Caso único, dentre todas as cidades brasileiras, de estudos internacionais como modelo de modernização com bem-estar urbano, Curitiba torna-se agora o melhor símbolo da modernidade à brasileira. Enquanto se modernizava por um lado, por outro Curitiba levava um terço das crianças que a habitam a níveis de desnutrição comparáveis aos do Nordeste.
A pesquisa que o Conselho de Segurança Alimentar –Consea– está divulgando é muito mais do que um retrato da desnutrição infantil: é um retrato sem retoque do Brasil que vem sendo feito (e continuará sendo, ao que se prenuncia) pelo economismo tecnocrata. Para o qual R$ 1,4 bilhão em socorro a um banco (ou, com mais precisão, aos seus banqueiros) mais se justifica do que a metade disso em socorro aos hospitais públicos. Dispenso-me de outros exemplos: Curitiba, a moderna e rica e aprazível Curitiba os sintetiza todos.
A luta pela imagem
Mesmo quando sua paciência se encurta, e às vezes se justificaria que acabasse de todo, o general Gilberto Serra consegue controlar a situação e, no mínimo, conter algum desgaste para o Exército. Foi de muitos, nos últimos anos, o esforço de recuperação da imagem do Exército, mas nele o general Serra tem mantido relevo especial, desde que assumiu a chefia do Centro de Comunicação Social do Exército, o Cecomsex.

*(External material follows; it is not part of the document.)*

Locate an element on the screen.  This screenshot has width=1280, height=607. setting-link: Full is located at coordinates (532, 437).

Chamo a atenção do leitor para a eficiência inteligente e audaciosa com que o general Serra interveio agora para neutralizar uma bomba, lançada pelo próprio ministro do Exército. Bomba duplamente espantosa, pelo teor e pelo autor. Até então comedido sempre, o ministro Zenildo Lucena reagiu às queixas do padre Olinto Pegoraro, contra a desnecessária ocupação de sua igreja no morro do Borel, dando-o publicamente, só pela queixa, como suspeito de ligação com o banditismo.

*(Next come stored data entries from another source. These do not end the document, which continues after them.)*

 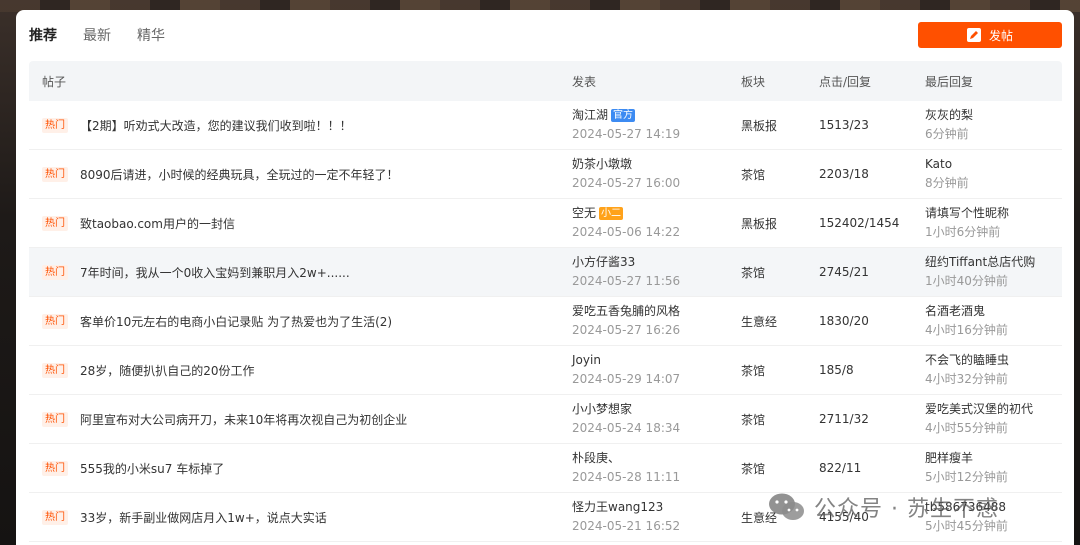 I want to click on click-reply-count: 2745/21, so click(x=844, y=272). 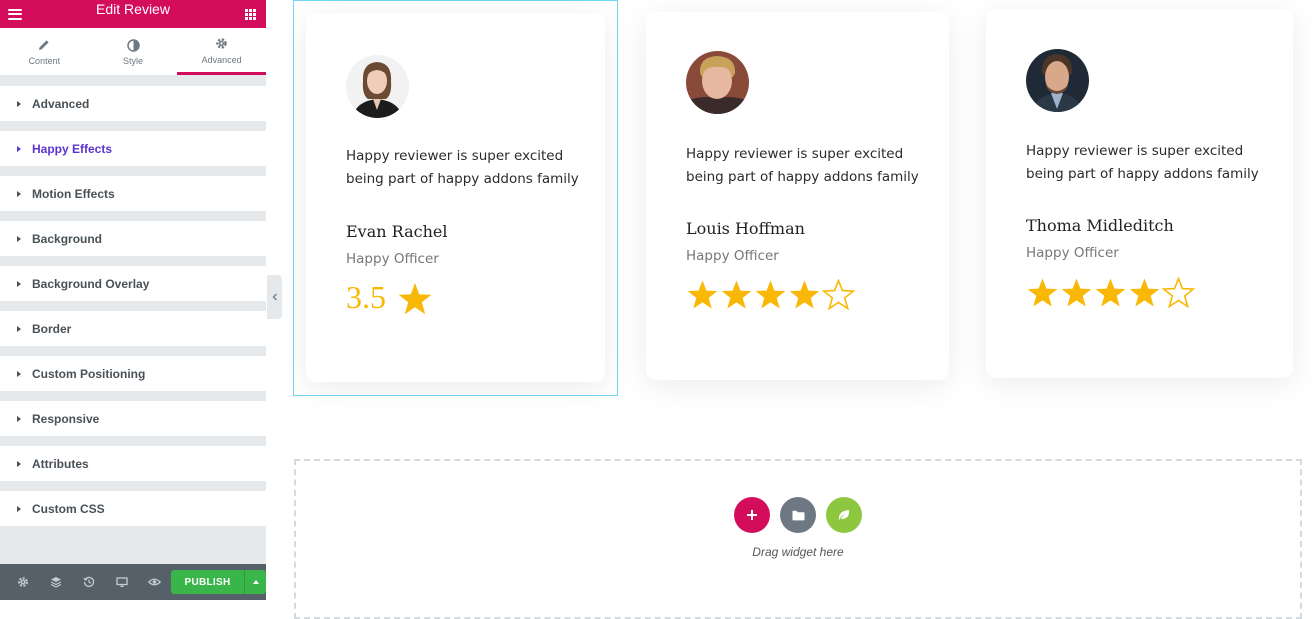 What do you see at coordinates (250, 14) in the screenshot?
I see `widgets-grid-icon` at bounding box center [250, 14].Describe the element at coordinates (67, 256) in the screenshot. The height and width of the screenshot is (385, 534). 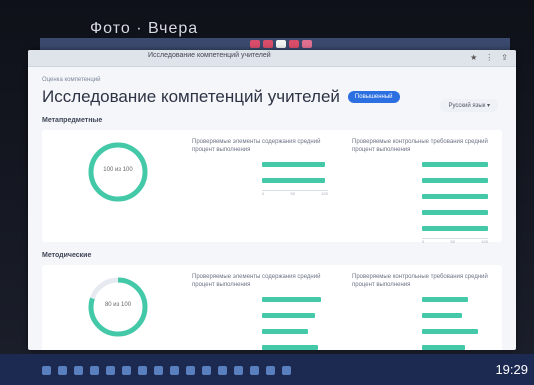
I see `section-label: Методические` at that location.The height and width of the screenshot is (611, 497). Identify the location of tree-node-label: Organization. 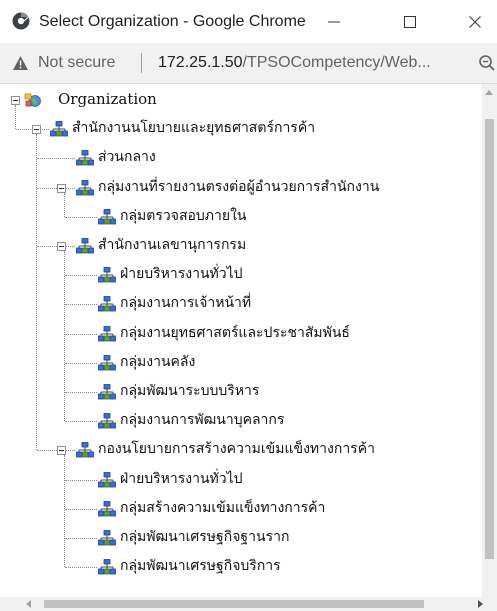
(108, 99).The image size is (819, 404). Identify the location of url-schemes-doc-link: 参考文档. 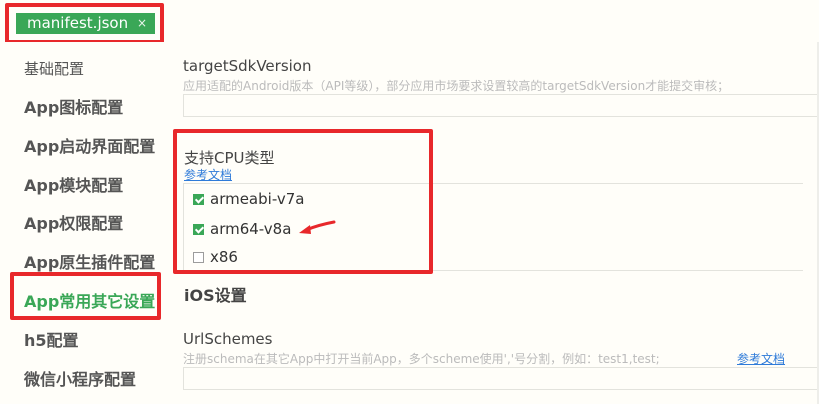
(761, 358).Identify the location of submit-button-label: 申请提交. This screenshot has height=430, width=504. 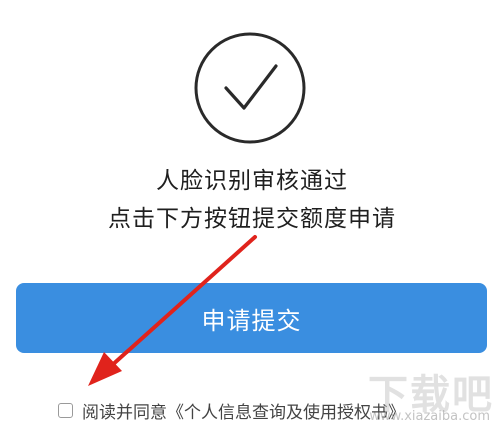
(252, 320).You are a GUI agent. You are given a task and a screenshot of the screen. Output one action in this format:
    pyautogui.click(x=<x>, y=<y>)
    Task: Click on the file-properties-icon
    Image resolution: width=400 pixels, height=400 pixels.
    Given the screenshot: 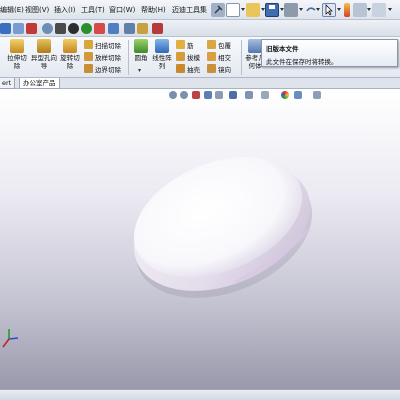 What is the action you would take?
    pyautogui.click(x=360, y=10)
    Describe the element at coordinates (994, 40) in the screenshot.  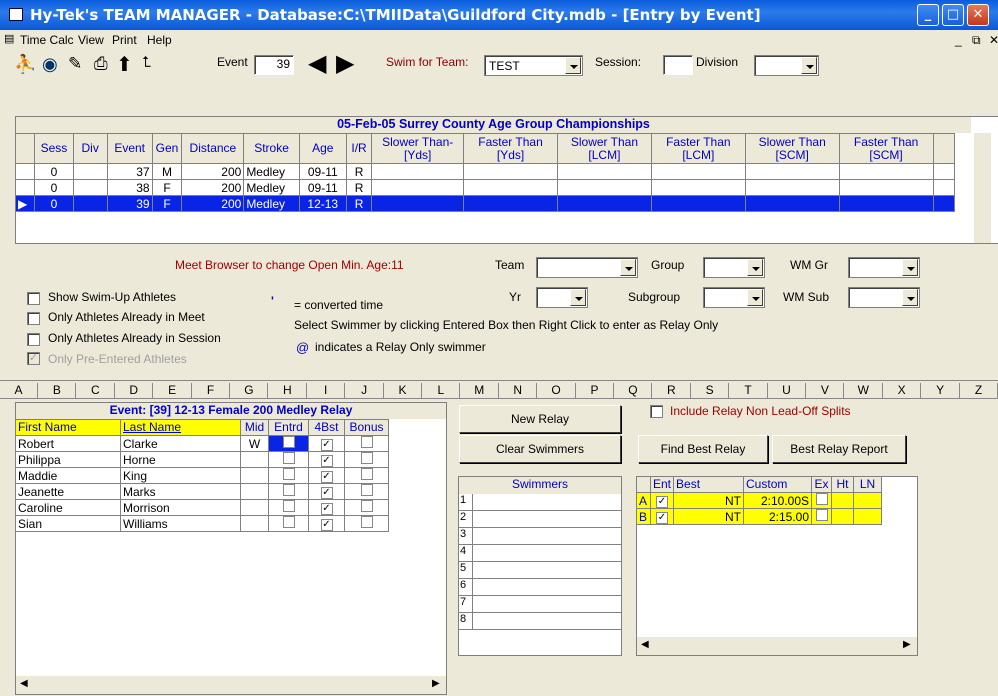
I see `mdi-close-icon: ✕` at that location.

A CNBB nem teve tempo de articular a resposta, com peso à altura do motivo. Logo o general Serra, numa atitude quase impensável em militares, telefonava a d. Luciano Mendes de Almeida para pedir a colaboração da Igreja na fiscalização das ações militares e para a própria eficácia da operação em geral. Sua habilidade reteve no nascedouro um problema daqueles, juntando a violência verbal contra o padre à violência torturadora contra moradores do Borel. Com essa habilidade incomum nos de sua formação, o general Serra tem obtido efeitos não menos inesperados.
Faço esse registro com a isenção realçada por saber que não sou apreciado pelo general –o que não é uma exceção para os generais, nem para mim. Tivemos há tempos, por alguma coisa publicada aqui, uma conversa telefônica que ambos preferiríamos mais comedida.
"Status"
Sem tanques, sem urutus, sem toque de recolher, sem helicópteros de combate, sem contingentes enormes, a Polícia Civil entrou na favela de Vigário Geral e lá recolheu mais armas de guerra e prendeu mais traficantes comprovados do que em todas as ações militares até agora.

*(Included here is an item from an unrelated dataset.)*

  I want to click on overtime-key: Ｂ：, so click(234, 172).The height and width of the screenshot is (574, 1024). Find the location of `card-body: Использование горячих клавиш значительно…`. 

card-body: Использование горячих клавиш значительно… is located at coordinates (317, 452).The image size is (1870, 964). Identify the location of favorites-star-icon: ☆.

Aí está uma forte razão para os militares refletirem sobre a conveniência, ou não, de continuarem excluindo de suas ações os policiais decentes e mais habilitados. A exclusão vem acontecendo porque os militares acham que ações conjuntas impregnariam de conotação policial a sua participação, retirando-lhe o desejado "status" militar.